Iggy Pop: Más sabe el diablo
El músico de 69 años se presentó este lunes en el Movistar Arena: un espectáculo de la vieja escuela con partes iguales de actitud y decibeles, arrojando una bocanada de rock puro y salvaje.
Veníamos de The Libertines, ese remedo de banda británica donde campean las poses para soslayar la pobreza de ideas, sonido y ejecución, y aparece Iggy Pop guarecido de su banda y cortinaje platinado, para convertir por un par de horas al Movistar arena en una especie de cabaret sórdido, ensimismado en una estrella de escasa ropa -apenas un pantalón a la cadera y el torso eternamente desnudo-, quien montó un espectáculo de la vieja escuela con partes iguales de actitud y decibeles, arrojando una bocanada de rock puro y salvaje. La noche del lunes el público comprendió de inmediato su rol: la energía recibida debía regresar como una demostración sincera de afecto hacia el primer punk rocker de la historia.

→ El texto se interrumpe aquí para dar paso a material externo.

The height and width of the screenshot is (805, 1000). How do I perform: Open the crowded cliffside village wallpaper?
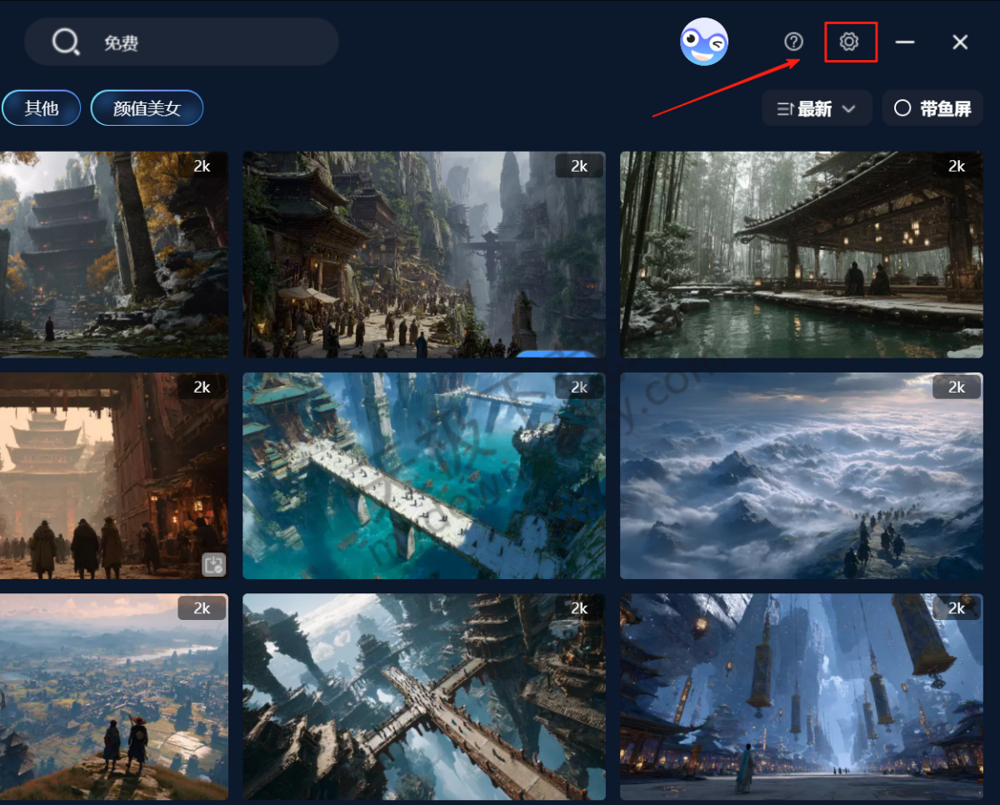pos(423,254)
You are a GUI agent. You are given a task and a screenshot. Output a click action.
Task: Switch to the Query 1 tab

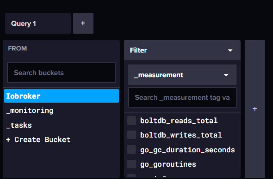[37, 23]
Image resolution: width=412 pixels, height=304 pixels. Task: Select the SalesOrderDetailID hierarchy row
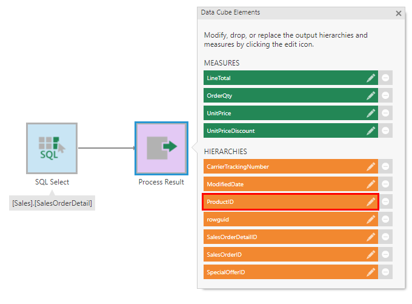279,237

El músico de 69 años que decidió reivindicar su nombre como artista en el estudio mediante el macizo Pop post depression, publicado este año con la guía de Josh Homme de Queens of the stone age, asume el escenario como una jaula de la que a veces se libera para abalanzarse sobre el público. Jim Osterberg Jr cojea notoriamente por un accidente (un jugador de rugby le pasó por encima destrozando un tobillo a los 14 años), pero Iggy Pop convierte la lesión en parte de su rúbrica.

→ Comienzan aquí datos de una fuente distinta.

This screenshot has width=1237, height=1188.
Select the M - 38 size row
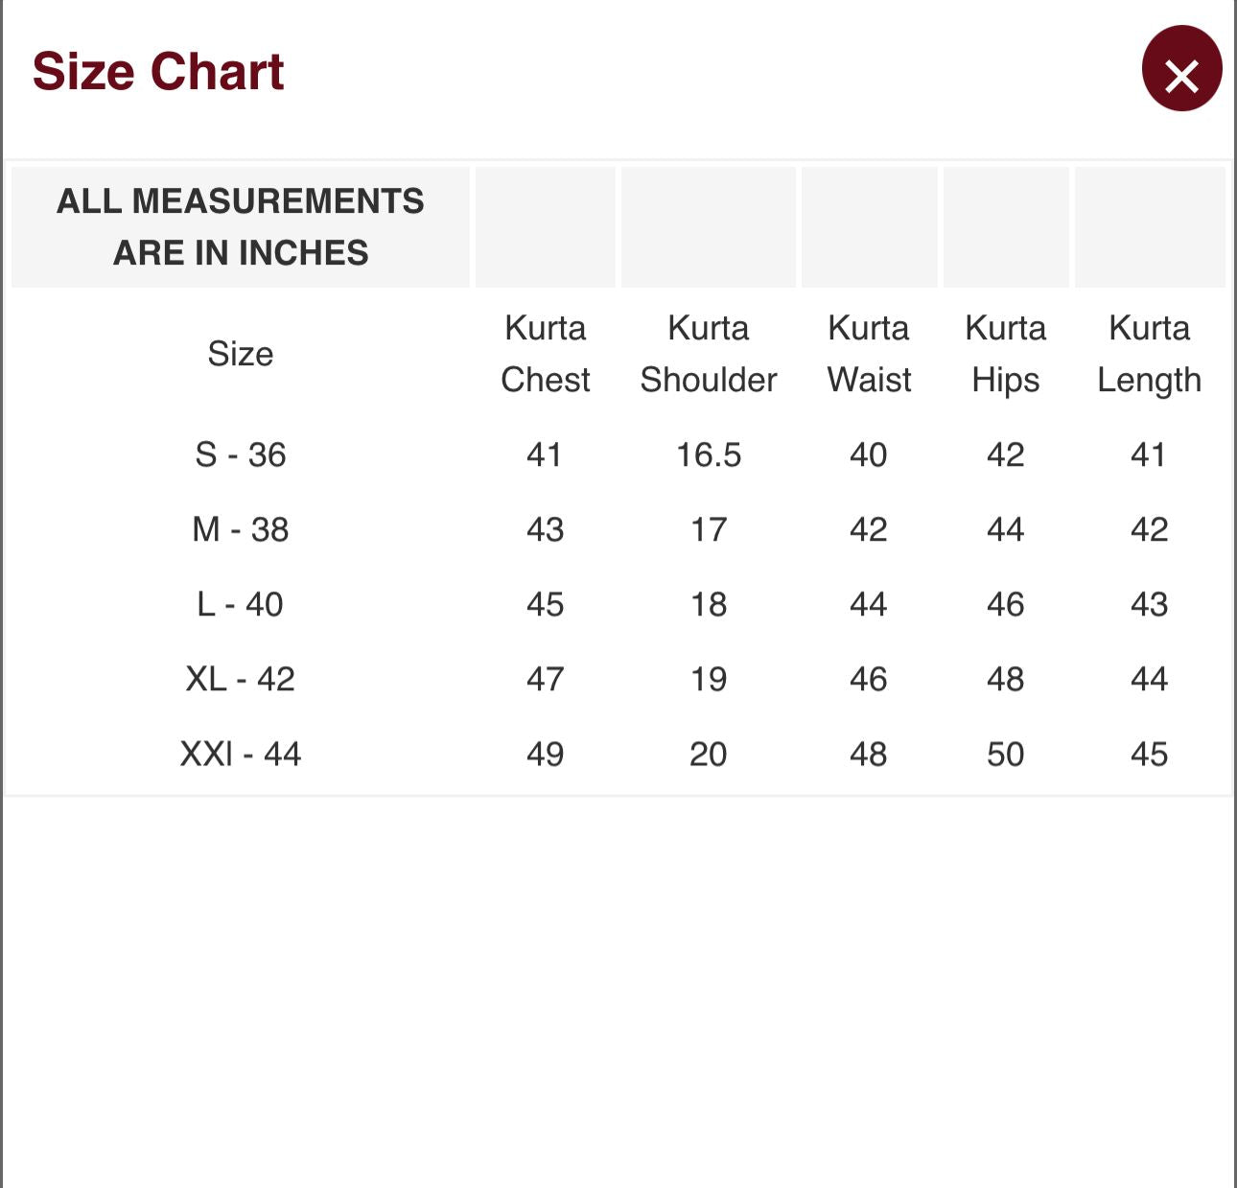tap(619, 529)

Se balancea y golpea el pecho de pectorales dibujados como si fuera un gorila o un matón con el que preferirías no encontrarte; se apoya y quiebra sus caderas, menea el trasero como striper, y canta con distintas voces que van desde un graznido que hizo escuela en el punk rock, hasta un tono grave y ceremonial, escupiendo las palabras, desde esa suplica enrabiada de I wanna be your dog -la primera de la noche del catálogo junto a The Stooges-, hasta la hipnótica reverberancia de Gardenia, el mejor corte de su último disco.
A veces cuesta evocar éxitos de Iggy más allá de Lust for life y Candy (que finalmente no interpretó), pero el lunes también sirvió para recordar grandes temas que llevan su nombre y los conocimos por otros: The Passenger por Siouxie and the Banshees, Search and destroy por Red hot chili peppers y No fun, al cierre, por Sex pistols. Cada rendición mandó al carajo los recuerdos no solo por Iggy y su movimiento incesante e impredecible, sino por la tremenda banda detrás. Le acompañan viejos zorros como Kevin Armstrong, un guitarrista fenomenal y aguerrido con currículo junto a David Bowie, Morrissey y Sinead O'Connor, y el tecladista (y también guitarrista) Seamus Beaghen, miembro de The Madness.

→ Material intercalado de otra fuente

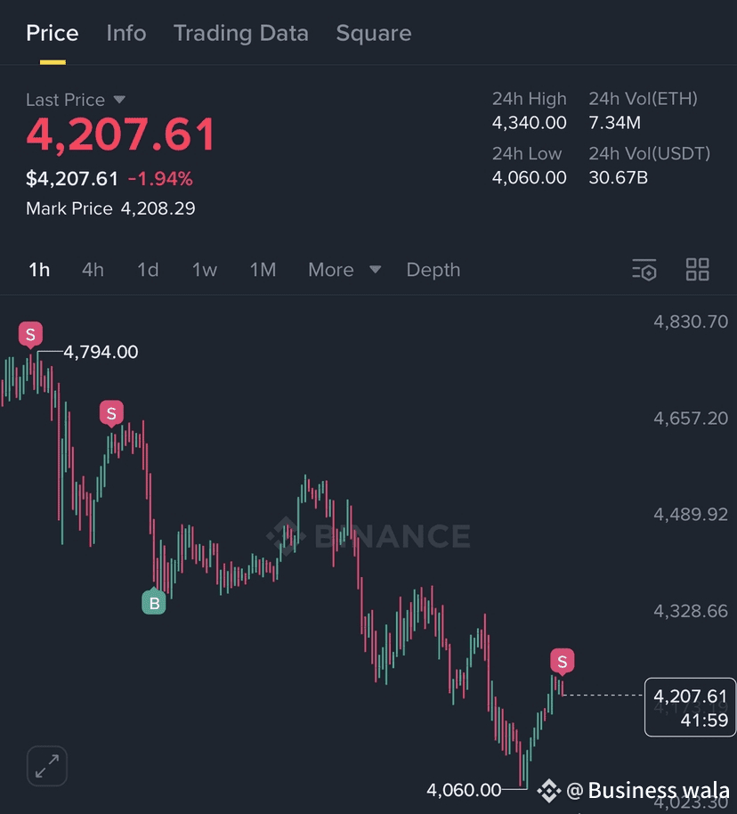
Task: Select the 1h timeframe
Action: tap(39, 270)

Varias veces Iggy Pop descendió hasta las primera filas para ser abrazado y manoseado por un amasijo de brazos y rostros convertidos en un remolino para tocar al torso más famoso de la historia del rock, ese cuerpo contradictorio que aún parece esculpido y también maltrecho, ese pellejo cubriendo los músculos de un artista singular e irrepetible, una figura de la que solo cabe tomar lecciones.